Angel Blade to Thor, possess Tony Stark, kill Natasha and Barton, teleport hulk to the moon, then drop a castle on Captain America


----------



## Mexikorn (Nov 26, 2013)

Tranquil Fury said:


> One of these can become intangible to take a body like say Thor or Hulk(not factoring some of his other H4X to take out the street level Avengers effortlessly), the other could take the team out by himself with all his H4X like time stop, teleportation, white light blasts(if nothing else this would kill out the street levels all at once) and what not.



no way they posses hulk, barely even thor
they arguably lack hax but their durability, especially hulks + regen is to much for them to get obsessed


----------



## Ulti (Nov 26, 2013)

Since when does durability and regen help against possession? It's a broken power for a reason.

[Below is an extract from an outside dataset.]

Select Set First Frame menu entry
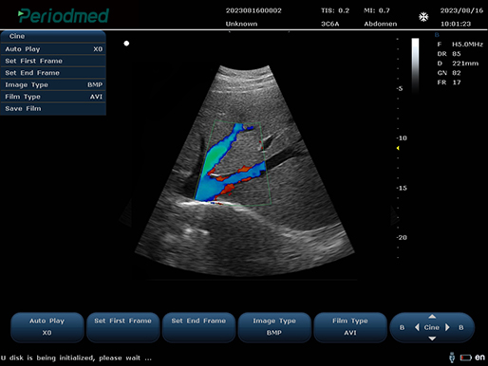488x366 pixels. click(53, 61)
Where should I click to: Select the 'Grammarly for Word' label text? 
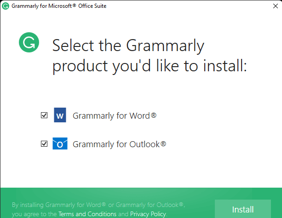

Though I guess Hulk may be able to resist it as he has hulk's and banners mind, swimming around. Azazel while in Crowley's rank had no trouble possessing a reaper on the other hand.


----------



## Mexikorn (Nov 26, 2013)

Hunteri Heroci said:


> Since when does durability and regen help against possession? It's a broken power for a reason.
> 
> Though I guess Hulk may be able to resist it as he has hulk's and banners mind, swimming around. Azazel while in Crowley's rank had no trouble possessing a reaper on the other hand.



Hulk is Hulk. In the first movie his father (absorbing man?) had trouble absorbing him because of that anger management thingy. I don't think entering Hulk's mind is easy as that. Castiel never entered the mind of a HULK. Just regular humans. theres a big difference. 

And for Thor, similar thing. He may not be a hulk but he's no human either, a "god" to be exact.


----------



## Ulti (Nov 26, 2013)

I don't think that movie is canon to the MCU. Also Hulk does not have the feats to contend with castiel mentally, who has been in a mental battle vs 30-40 million souls and allowed people to recall memories from erased timelines as a seraph, he is also able to directly invade minds. Hulk has nothing on that. Though he needs consent to possess and he doesn't need to, so that's meaningless.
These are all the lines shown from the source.